Foy’s mature works of the 1950s through the 1970s focus on botanical subject matter, both natural and imagined, as evidenced by the intricate biological invention in such works as Uprooted Plants (1955, Whitney). As his work evolved through the 1950s, the artist developed an understanding of constant change in nature and honed his ability to depict such metamorphosis. About 1957, Foy began a series of related still lifes that involve leaves or branches wrapped by human hands into clusters or sheaves or assembled by birds into nests—metaphors for efforts to control the untamed sprawl of natural vegetation.

In some of Foy’s final ecological studies, such as Untitled [Twisted Fungi] (ca. 1970, featured in the exhibition), the fantasy-like representation of the botanical life evokes Surrealist roots as the artist explores on paper the mysteries of the biomass. As curator Stephen C. Wicks has written, “The rich array of textures serves as a seductive skin beneath which the artist’s plant forms appear to germinate, writhe, and wither.”

Exhibition and Monograph

The Fall 2018 exhibition and the publication Gray Foy: Drawings 1941–1975 present Foy’s life and art in depth. Many of the drawings are being published and exhibited for the first time, including his largest work, at 13 by 51-1/2 inches, a scroll entitled The Third Kingdom (1961–62).

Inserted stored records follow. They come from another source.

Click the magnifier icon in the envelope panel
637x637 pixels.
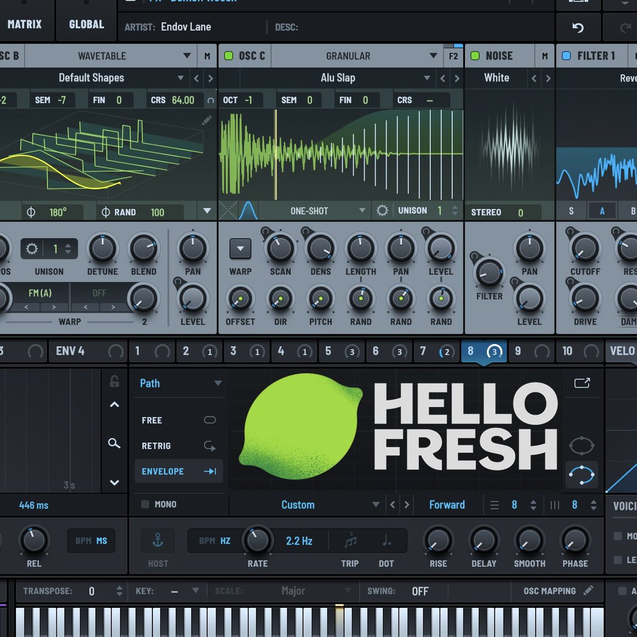[x=114, y=444]
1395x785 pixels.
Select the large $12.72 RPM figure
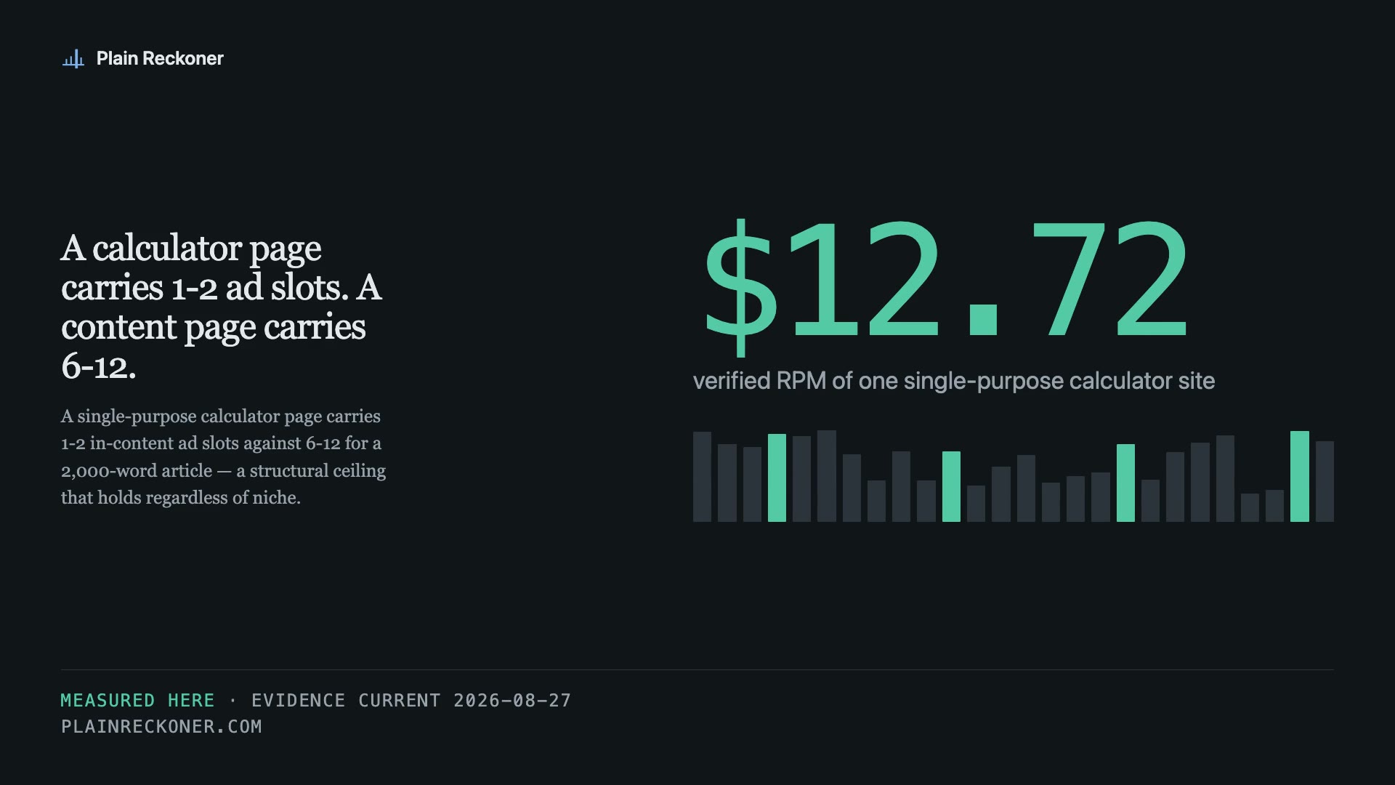click(x=946, y=287)
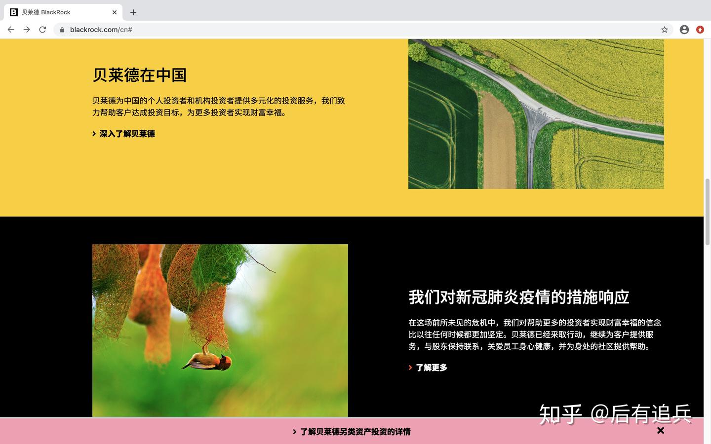Toggle the bookmark star for this page
The width and height of the screenshot is (711, 444).
pyautogui.click(x=665, y=30)
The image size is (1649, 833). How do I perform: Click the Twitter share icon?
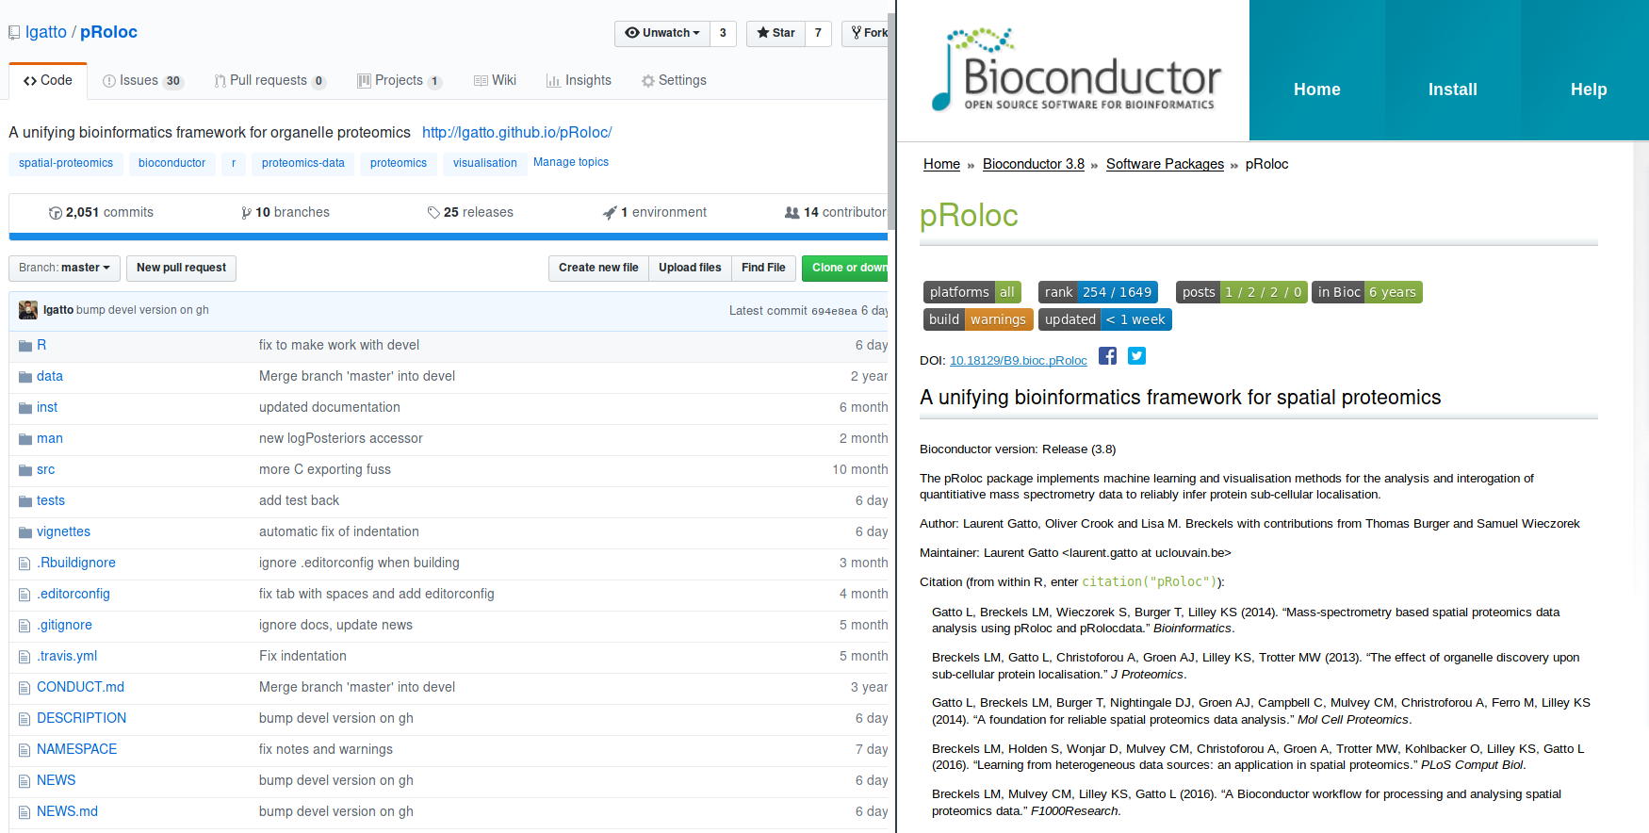tap(1136, 356)
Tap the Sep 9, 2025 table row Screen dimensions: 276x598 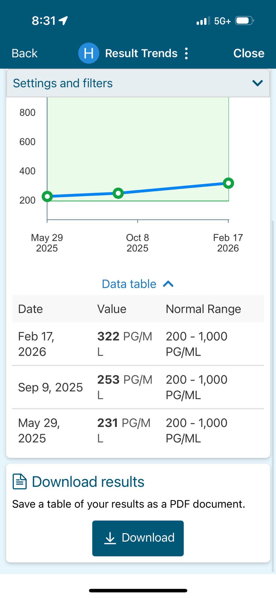[x=138, y=387]
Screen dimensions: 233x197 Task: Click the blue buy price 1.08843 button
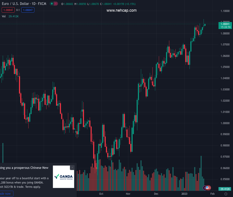coord(28,10)
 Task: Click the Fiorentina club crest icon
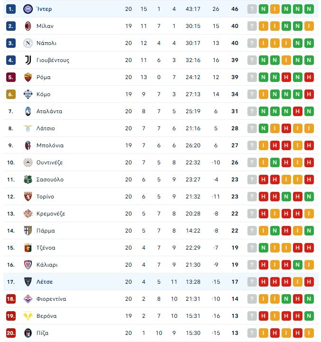pos(27,299)
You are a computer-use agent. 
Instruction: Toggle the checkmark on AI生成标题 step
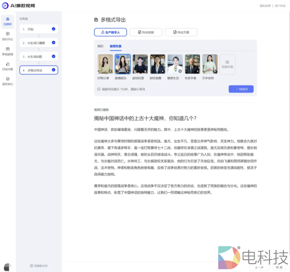coord(53,56)
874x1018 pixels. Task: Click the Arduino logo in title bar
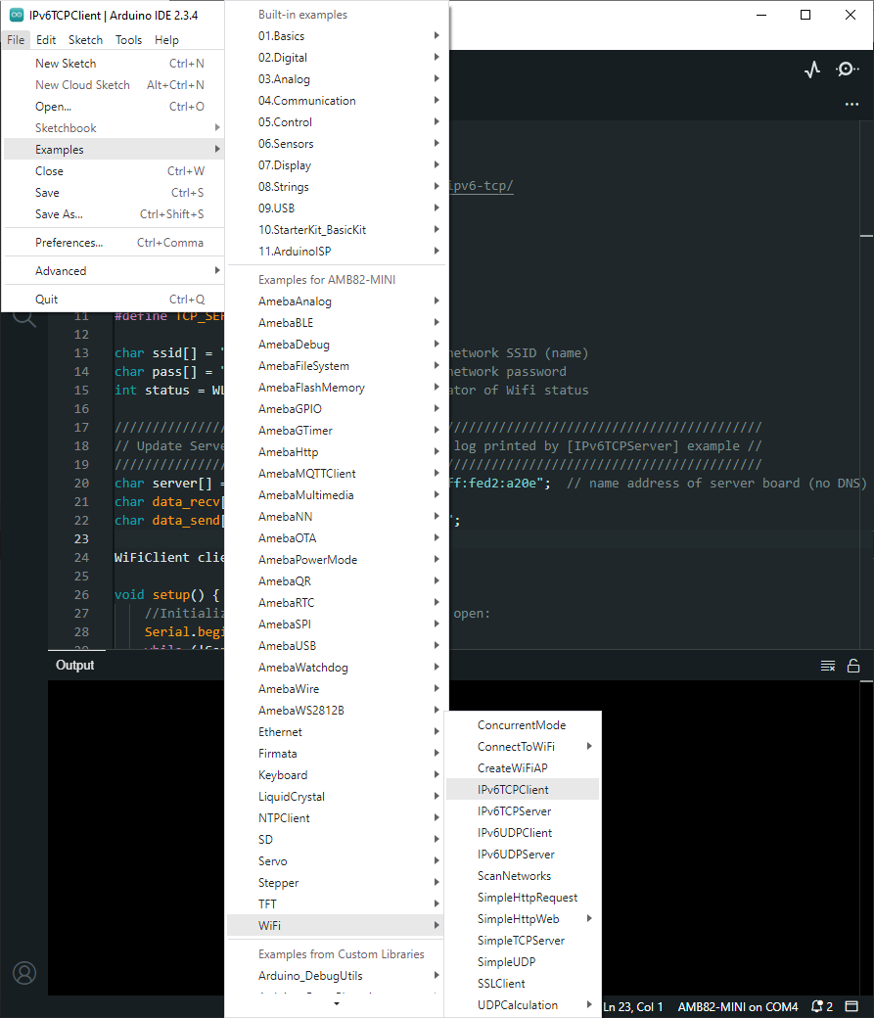[17, 15]
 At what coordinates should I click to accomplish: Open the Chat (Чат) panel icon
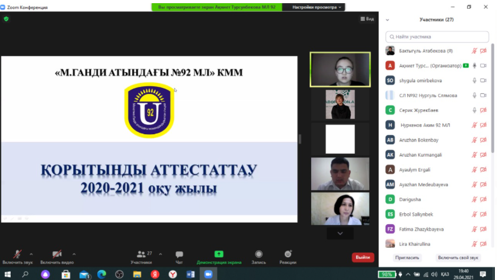179,255
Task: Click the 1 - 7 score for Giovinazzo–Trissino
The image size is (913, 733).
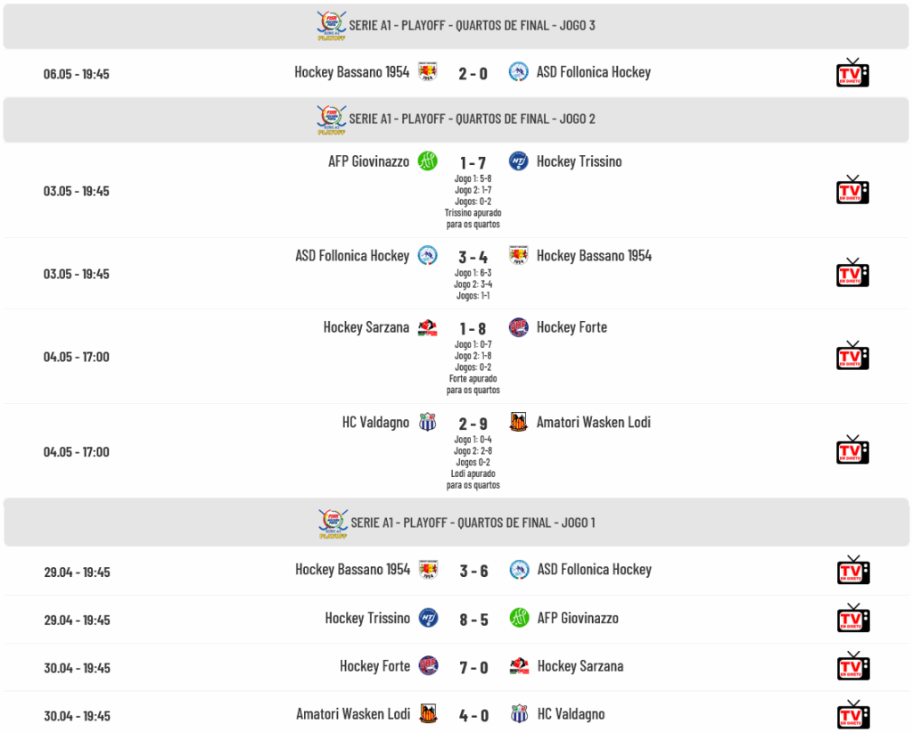Action: click(x=473, y=163)
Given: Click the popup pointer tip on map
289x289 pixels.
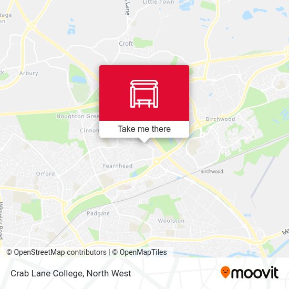Looking at the screenshot, I should pos(144,142).
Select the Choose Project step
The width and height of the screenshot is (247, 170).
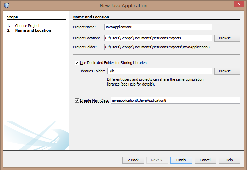pyautogui.click(x=27, y=26)
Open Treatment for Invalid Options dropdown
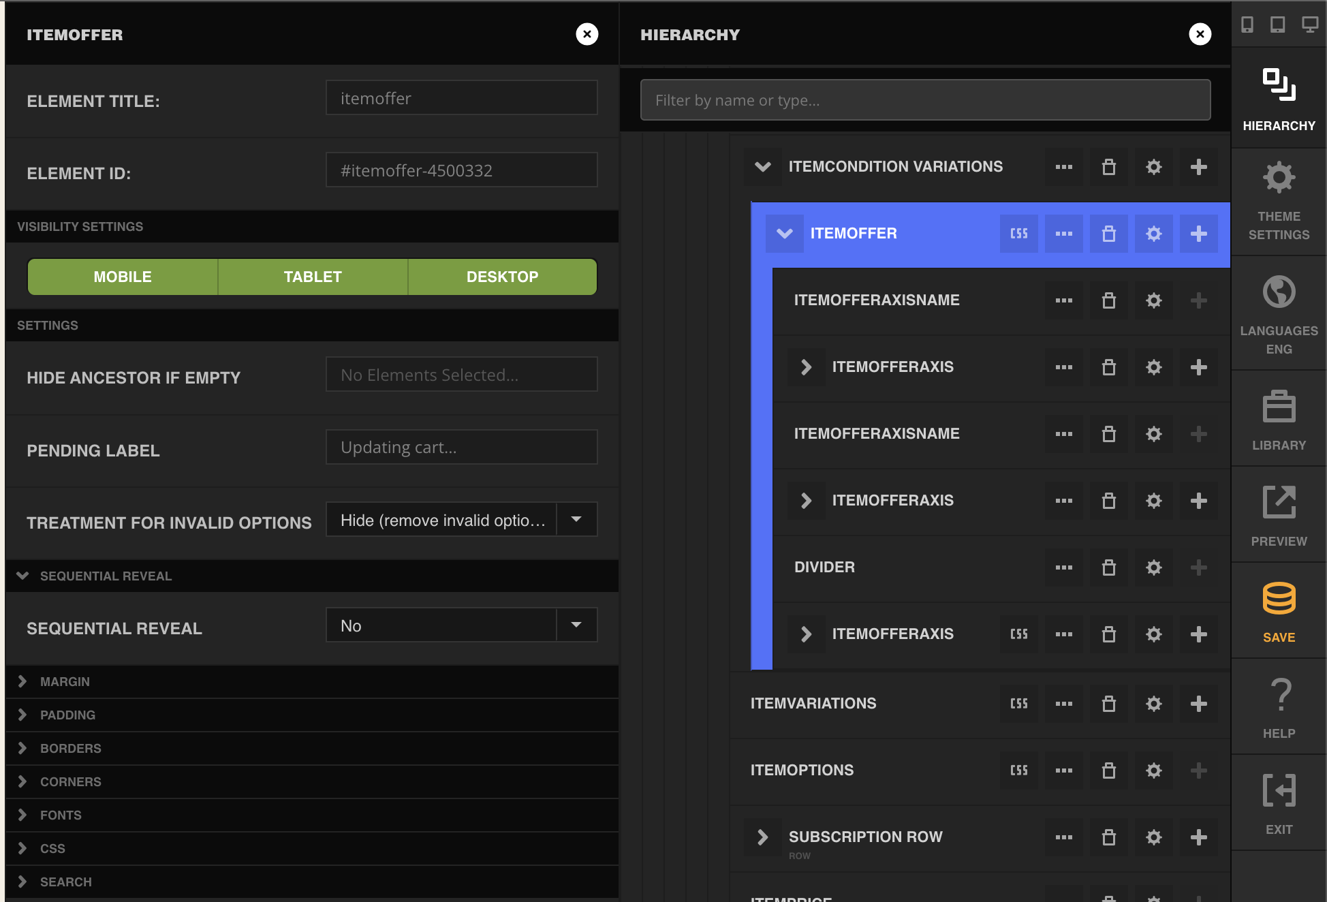 click(x=461, y=520)
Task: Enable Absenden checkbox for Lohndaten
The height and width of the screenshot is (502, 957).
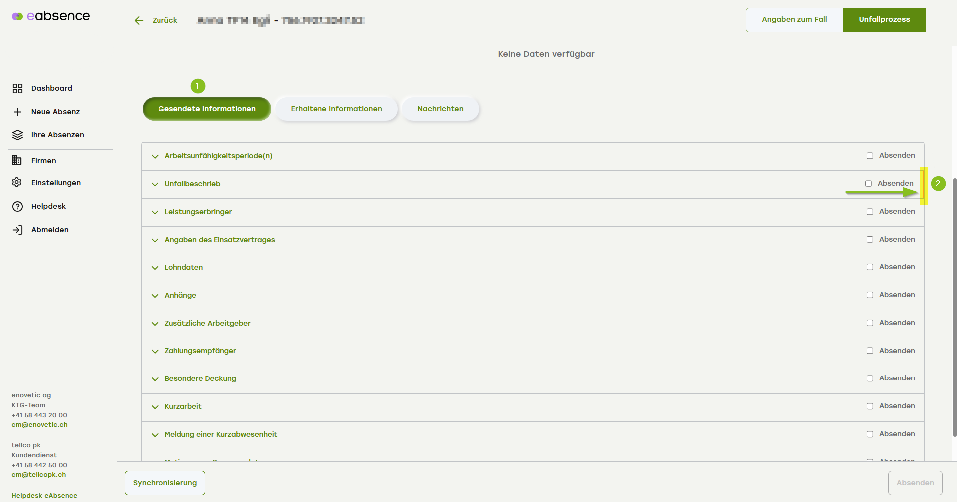Action: [x=870, y=267]
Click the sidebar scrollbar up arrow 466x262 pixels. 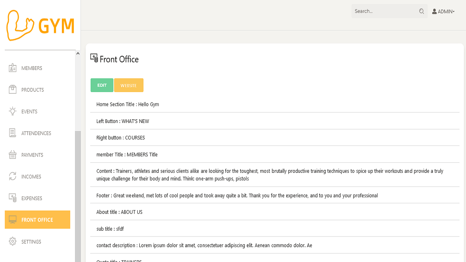[x=78, y=53]
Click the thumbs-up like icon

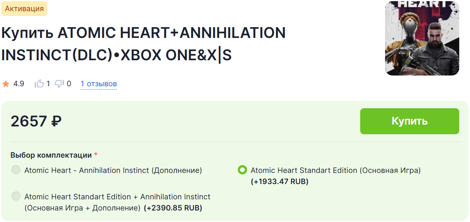39,84
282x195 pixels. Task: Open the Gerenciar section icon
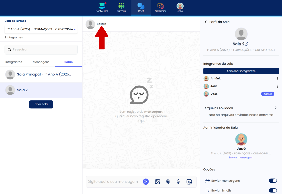[x=160, y=6]
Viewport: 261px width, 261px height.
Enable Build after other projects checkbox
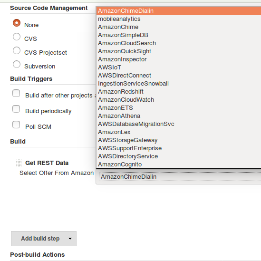pos(16,93)
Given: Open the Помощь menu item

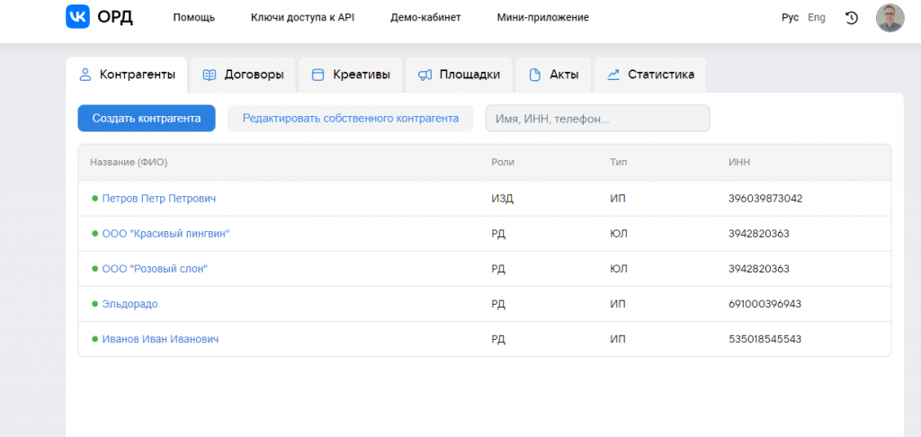Looking at the screenshot, I should pyautogui.click(x=194, y=18).
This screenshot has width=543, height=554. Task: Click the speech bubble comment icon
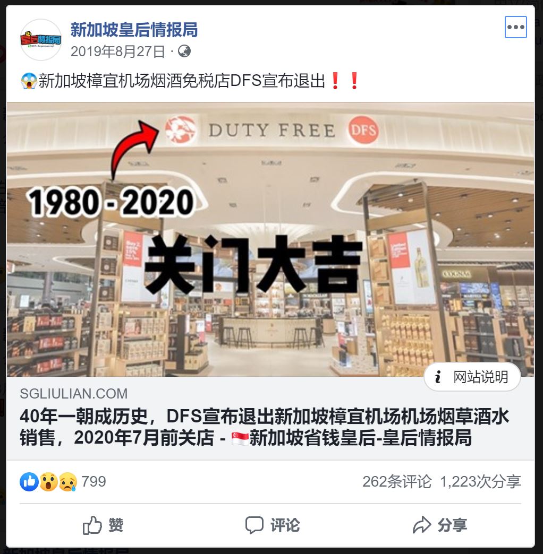tap(254, 525)

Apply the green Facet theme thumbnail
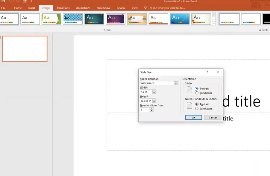[51, 19]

The exhibition at Francis M. Naumann Fine Art (24 West 57th Street, New York), which specializes in Dada and Surrealist art, features 31 works on paper, including five on loan from major museum collections.

The oversized, 204-page monograph, with 172 color illustrations and two foldouts, from Callaway Arts & Entertainment is edited and designed by graphic designer Don Quaintance, and includes essays by art historian and curator Lynn M. Herbert, Quaintance, and contemporary artist Alexis Rockman, with a foreword by Steve Martin, a friend of Foy’s and collector of his work. It will be available for $60 at bookstores and museum shops nationally and online.

Gray Foy: A landmark rediscovery of a midcentury American artist.